Economic and Geopolitical Implications of AI

  • Tariffs and Trade Policy: @dylan522p analyzed how impending tariffs caused a Q1 import surge and predicted a temporary GDP increase in Q2 due to inventory destocking. @wightmanr argued that trade deficits aren't due to other countries' tariffs. @fchollet stated that the economy is being crashed on purpose.
  • American Open Source: @scaling01 claimed American open-source has fallen and that it's all on Google and China now.
  • Stablecoins and Global Finance: @kevinweil stated that a globally available, broadly integrated, low cost USD stablecoin is good for 🇺🇸 and good for people all over the world.

AI Safety, Ethics, and Societal Impact

  • AI's Impact on Individuals: @omarsar0 agreed with @karpathy that LLMs have been significantly more life altering for individuals than for organizations.
  • Emotional Dependence on AI: @DeepLearningAI shared research indicating that while ChatGPT voice conversations may reduce loneliness, they can also lead to decreased real-world interaction and increased emotional dependence.
  • AI Alignment and Control: @DanHendrycks argued for the need to align and domesticate AI systems, creating them to act as "fiduciaries."
  • AI and the Future: @RyanPGreenblatt suggests that the AI trend will break the GDP growth trend.

Humor/Memes

  • Miscellaneous Humor: @scaling01 asked @deepfates if they bought 0DTE puts again. @lateinteraction explicitly noted that a previous statement was a joke. @svpino joked that AI might take our jobs, but at least we can now work making Nike shoelaces.

AI Reddit Recap

/r/LocalLlama Recap

Theme 1. "Transforming Time Series Forecasting with Neuroplasticity"

  • Neural Graffiti - A Neuroplasticity Drop-In Layer For Transformers Models (Score: 170, Comments: 56): The post introduces Neural Graffiti, a neuroplasticity drop-in layer for transformer models.
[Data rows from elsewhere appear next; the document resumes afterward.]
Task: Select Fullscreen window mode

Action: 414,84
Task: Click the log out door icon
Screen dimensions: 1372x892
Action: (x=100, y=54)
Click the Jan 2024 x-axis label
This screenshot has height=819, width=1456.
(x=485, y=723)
This layer is inserted between the transformer layer and the output projection layer, allowing the model to acquire neuroplasticity traits by changing its outputs over time based on past experiences. Vector embeddings from the transformer layer are mean-pooled and modified with past memories to influence token generation, gradually evolving the model's internal understanding of concepts. A demo is available on GitHub: babycommando/neuralgraffiti. The author finds liquid neural networks "awesome" for emulating the human brain's ability to change connections over time. They express fascination in "hacking" the model despite not fully understanding the transformer's neuron level. They acknowledge challenges such as the cold start problem and emphasize the importance of finding the "sweet spot". They believe this approach could make the model acquire a "personality in behavior" over time.

    • Some users praise the idea, noting it could address issues needed for true personal assistants and likening it to self-learning, potentially allowing the LLM to "talk what it wants".
    • One user raises technical considerations, suggesting that applying the graffiti layer earlier in the architecture might be more effective, as applying it after the attention and feedforward blocks may limit meaningful influence on the output.
    • Another user anticipates an ethics discussion about the potential misuse of such models.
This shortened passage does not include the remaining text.